(edited, originally posted by Arcaro Boxing)
As a society we are obsessed with conflict. We love it and we hate it. We love to watch it on reality shows. We like to see it in others as long as we aren’t close to it. We love to watch our sports teams and athletes square off. We love to take sides, to find wrong and right and to see winners and losers. We also love to do whatever it takes to avoid conflict because it is uncomfortable. We will withhold information, side step by saying something different than we really mean and sometimes completely run away.
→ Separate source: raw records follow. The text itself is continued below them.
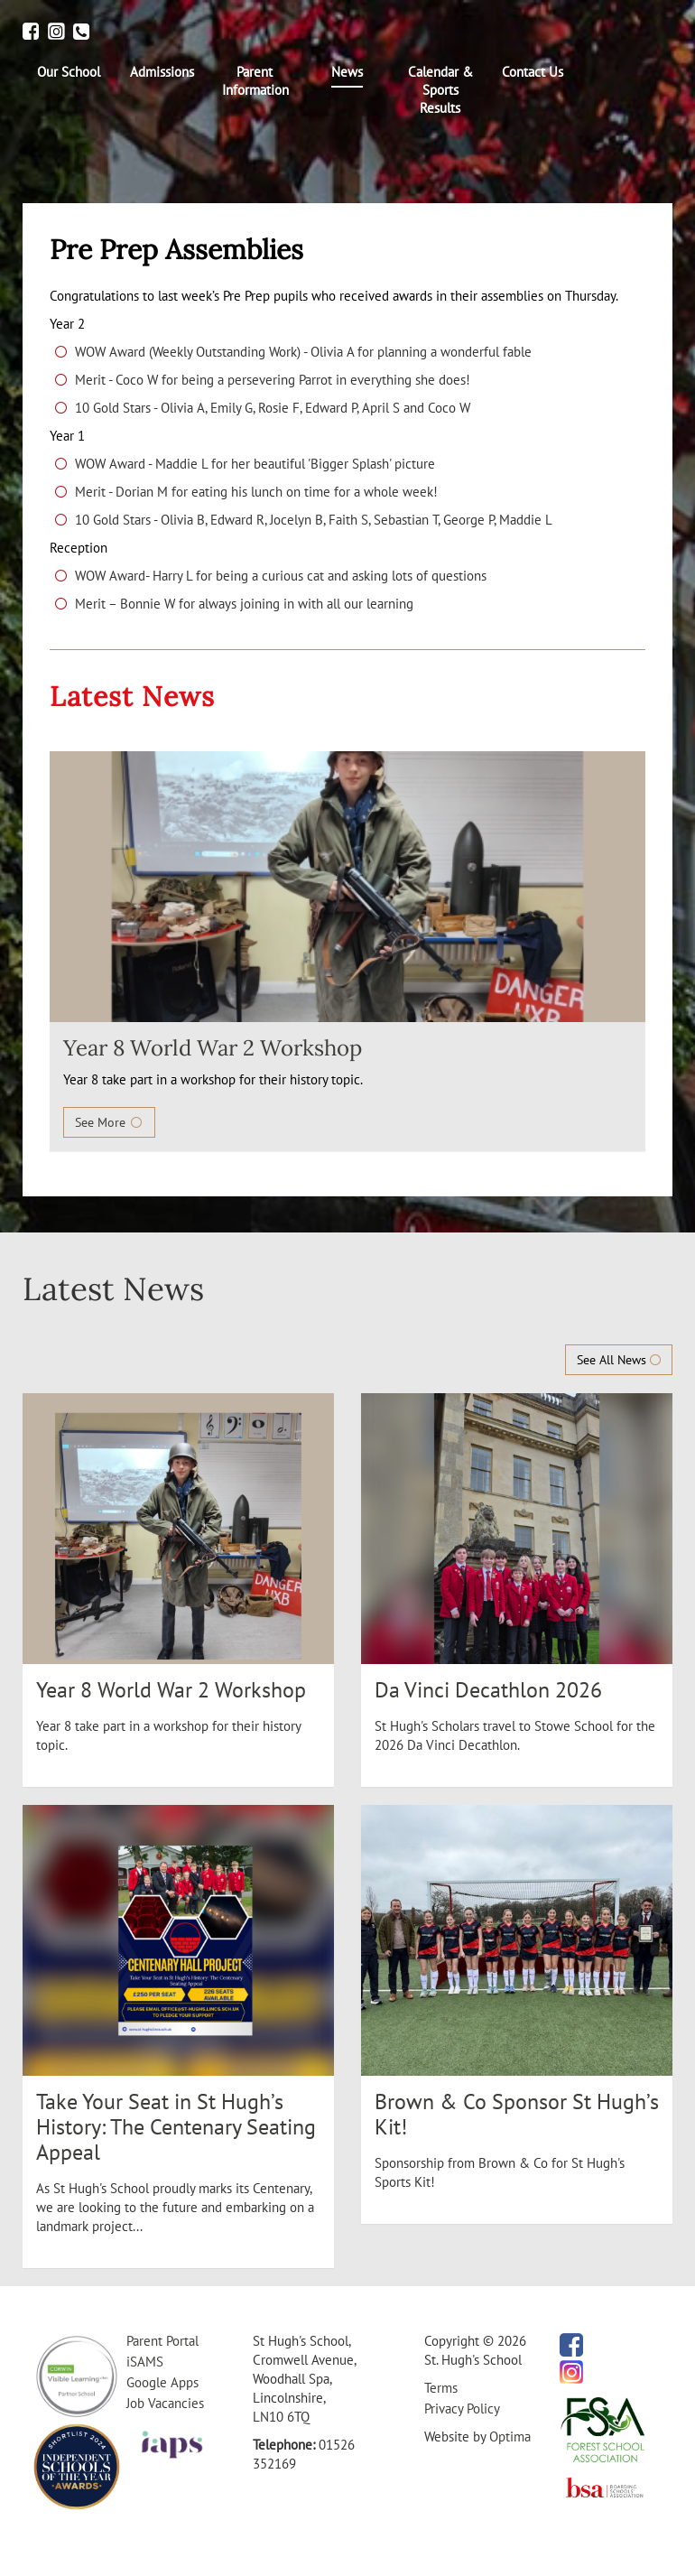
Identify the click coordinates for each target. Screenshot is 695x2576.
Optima (510, 2436)
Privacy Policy (462, 2408)
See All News (619, 1360)
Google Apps (162, 2382)
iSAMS (144, 2361)
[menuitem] (69, 72)
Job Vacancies (165, 2403)
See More (109, 1122)
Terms (441, 2387)
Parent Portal (162, 2340)
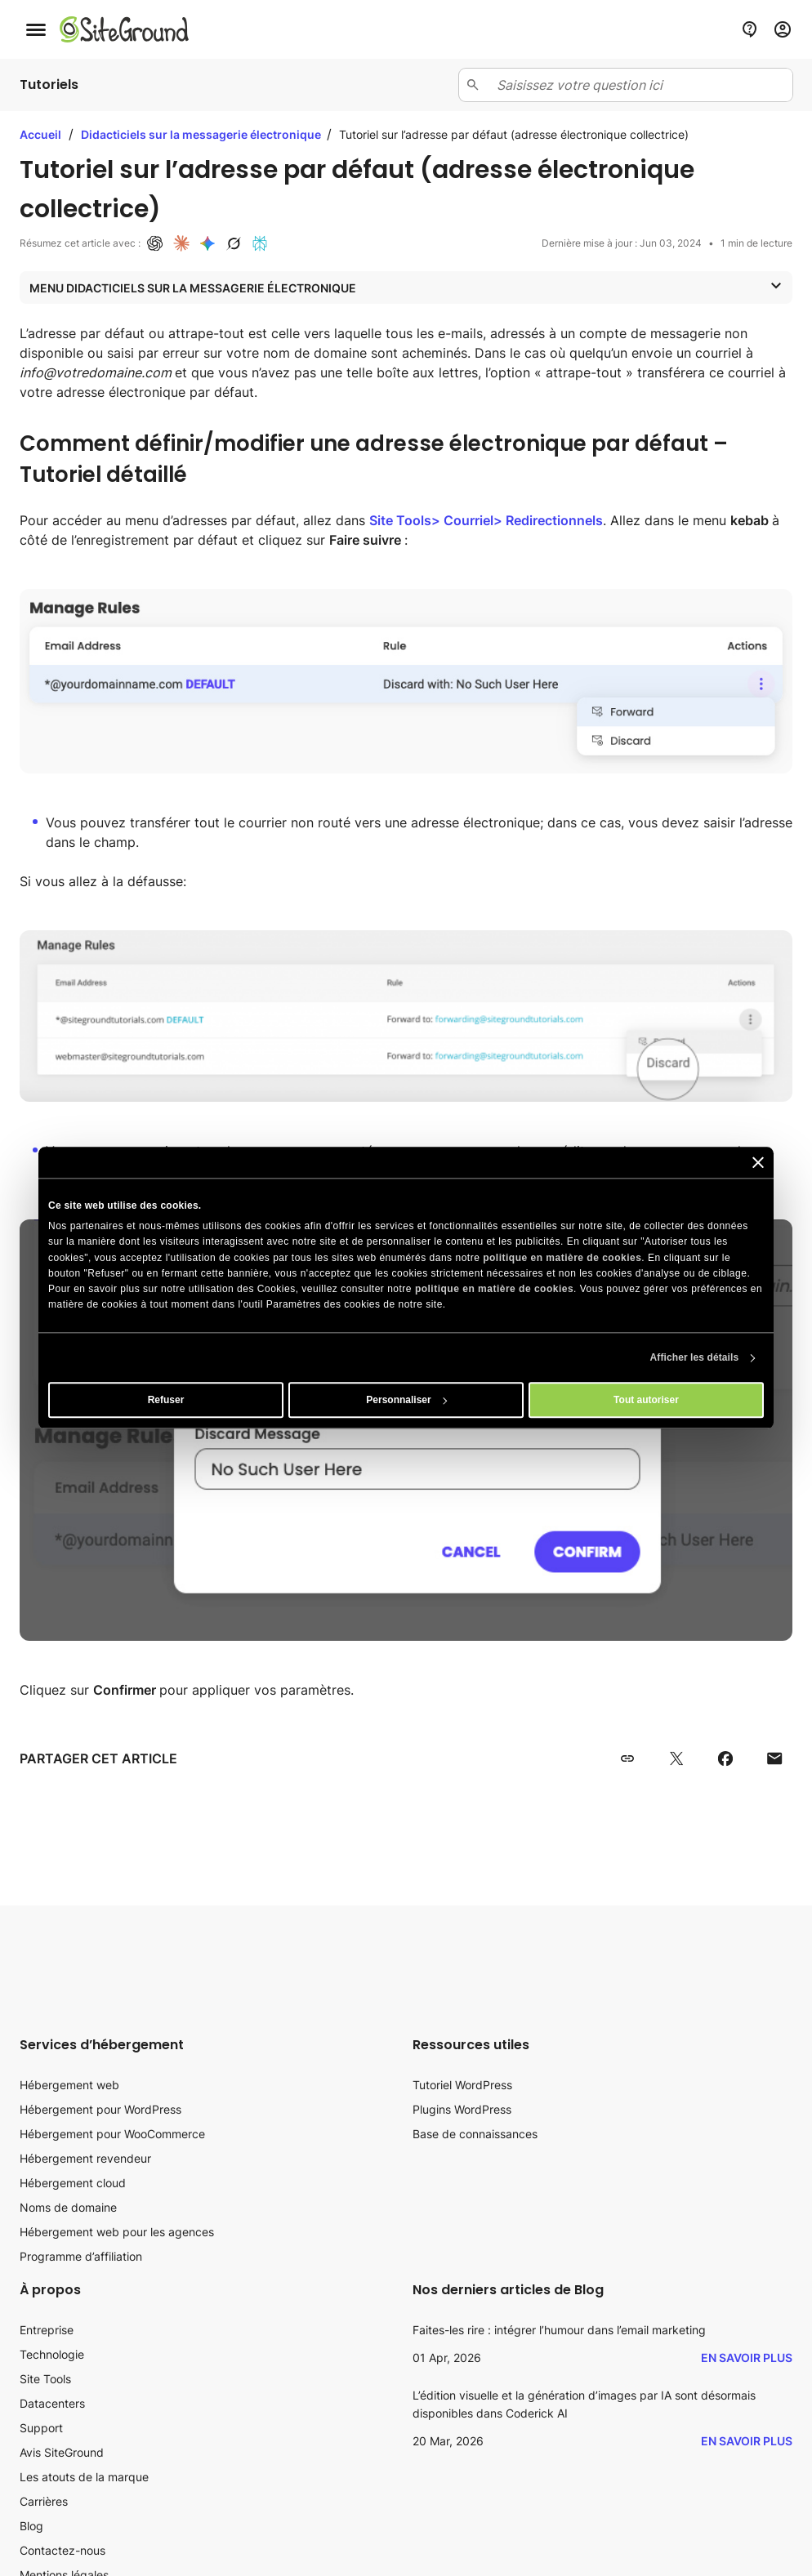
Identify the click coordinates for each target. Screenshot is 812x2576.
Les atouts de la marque (84, 2477)
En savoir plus (746, 2357)
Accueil (40, 134)
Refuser (166, 1400)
What if we saw conflict as sharing punches? As a sort of maze that we both had to go into and navigate together to come out of with some new answers? What if we saw conflict as a process to learn about what hurts us, what we are desperate to defend and how much we want our ideas heard? What if we saw the person we are having conflict with as having the same issues? What if we didn’t see the result of conflict having to have a winner and loser, a right and wrong person? Would we try to avoid it as much?
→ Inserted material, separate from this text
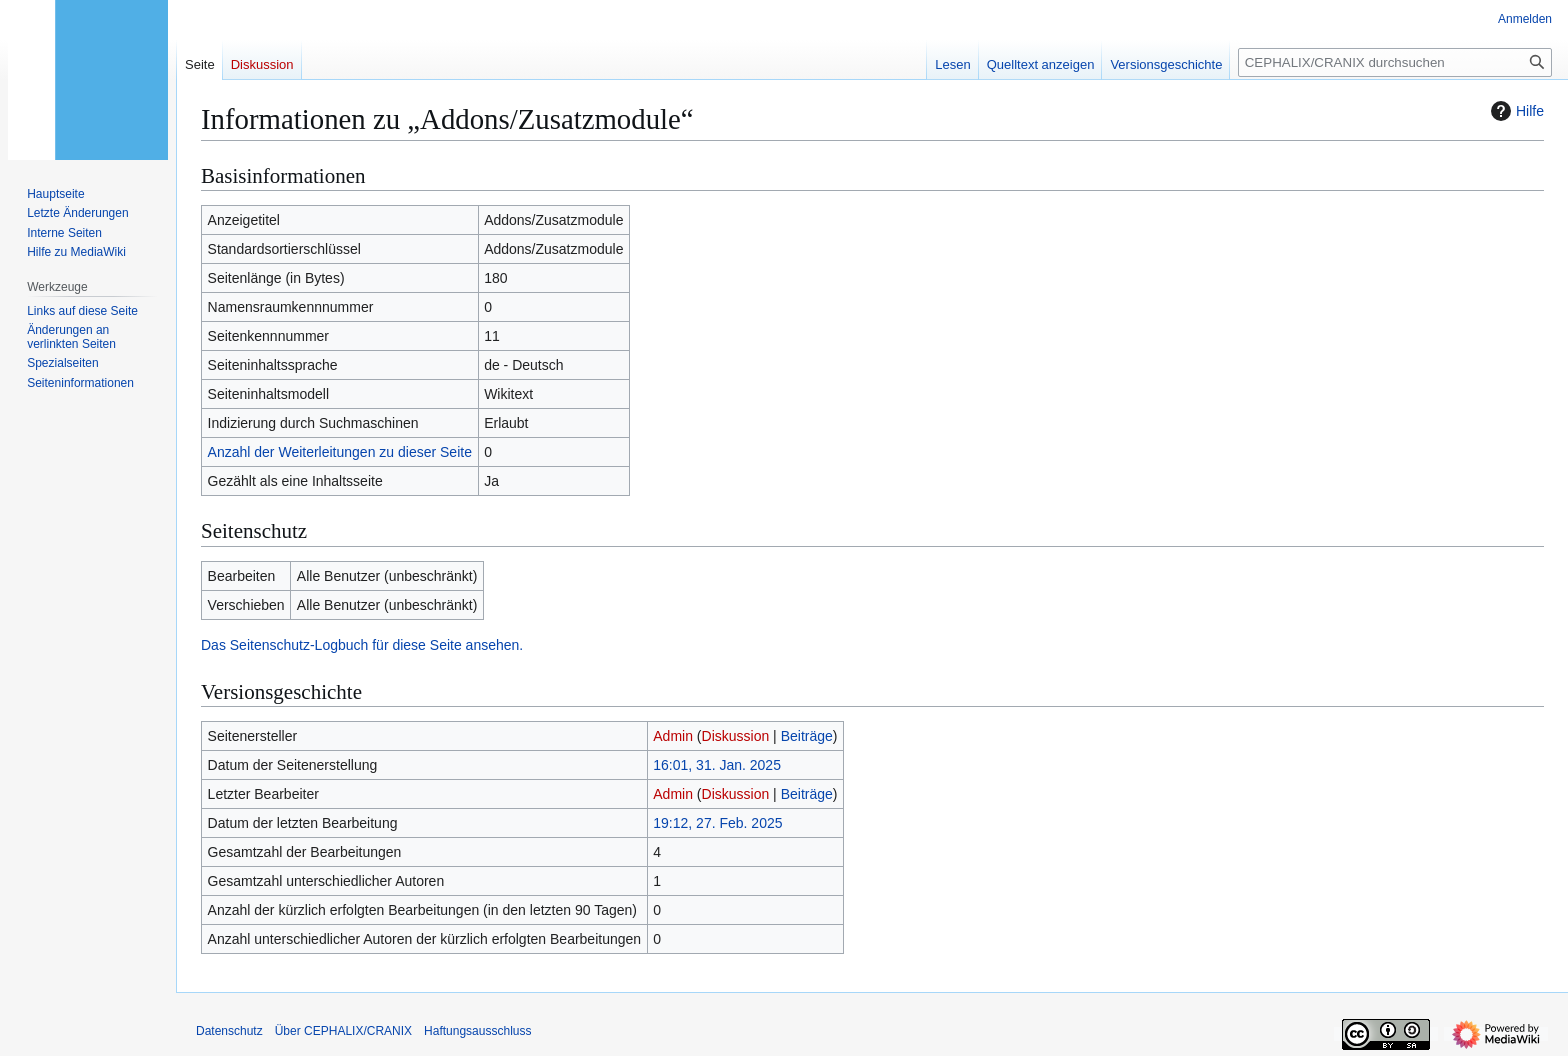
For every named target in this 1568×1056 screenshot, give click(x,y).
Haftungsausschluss (477, 1031)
Sparring is a beautiful example of the kind of conflict I desire. Two of us go in the ring. We both have strengths and skills needing improvement. We both agree to share punches in order to learn about our skills and needs for improvement. We both agree that neither is the cause of our pain, but we can be a stand in to bring up the emotions and difficulties that we each have.
I spar 8 rounds every Friday with my sparring partner. I look forward to this day every week. He agrees to expose my openings and give me an opportunity to make adjustments so I can respond differently, to learn new muscle memory. He agrees to take responsibility for his actions and I agree to take responsibility for my own. It is the most powerful 30 minutes of my week. I get to take all these things spinning around in my head, enter into a maze of conflict and physically work it out. It is a beautiful thing.
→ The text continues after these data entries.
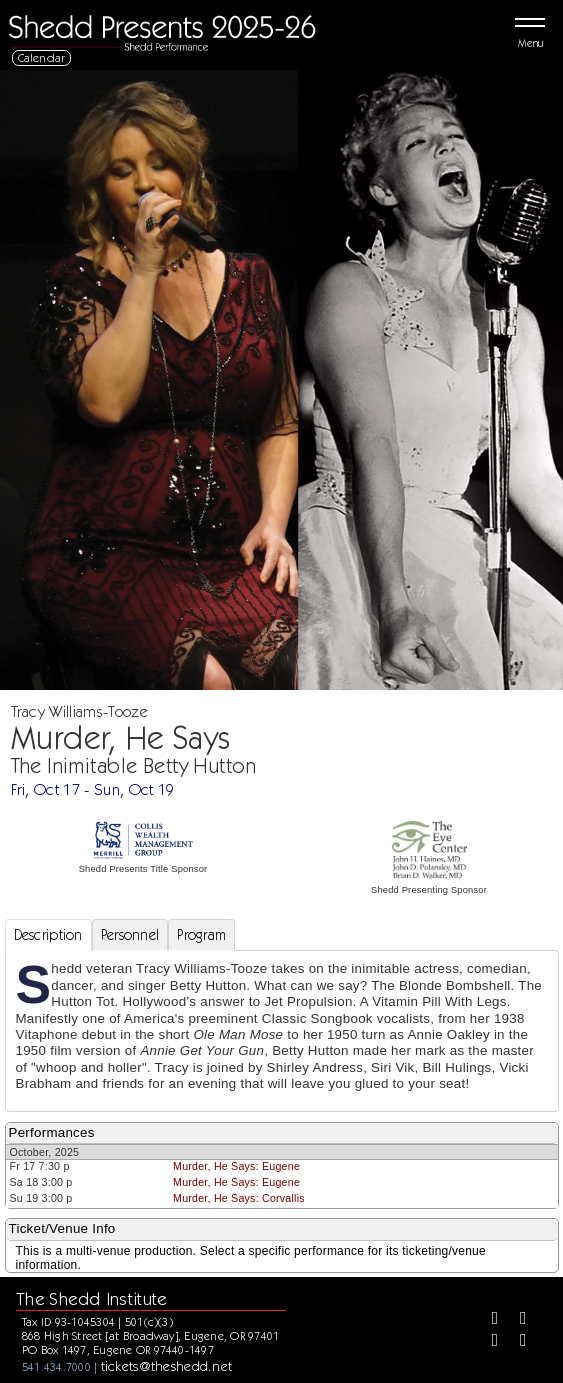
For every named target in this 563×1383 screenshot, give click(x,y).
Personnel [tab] (130, 935)
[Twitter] (516, 1320)
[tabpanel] (282, 1030)
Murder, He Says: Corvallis (239, 1198)
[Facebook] (488, 1320)
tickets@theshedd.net (167, 1366)
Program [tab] (201, 935)
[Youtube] (516, 1342)
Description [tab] (48, 935)
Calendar (42, 57)
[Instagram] (488, 1342)
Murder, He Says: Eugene (236, 1166)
Now, I am trying to figure out how to get this same feeling when I have conflict outside of the ring and being physical isn’t the appropriate response. How do I listen to my words as intently as I listen to the punches I deliver in sparring? I like this conundrum and am starting to welcome conflict in small ways. It is still largely uncomfortable and my defenses and emotions make things much muddier, but sometimes I get little glimpses of the sparring feeling when I am in a verbal conflict and I know I am on to something!
It feels so much more honest and engaging and less personal. I also find that I blame the other person a lot less. I am more interested in what I am doing and how I can change up my responses... much like I do in the ring.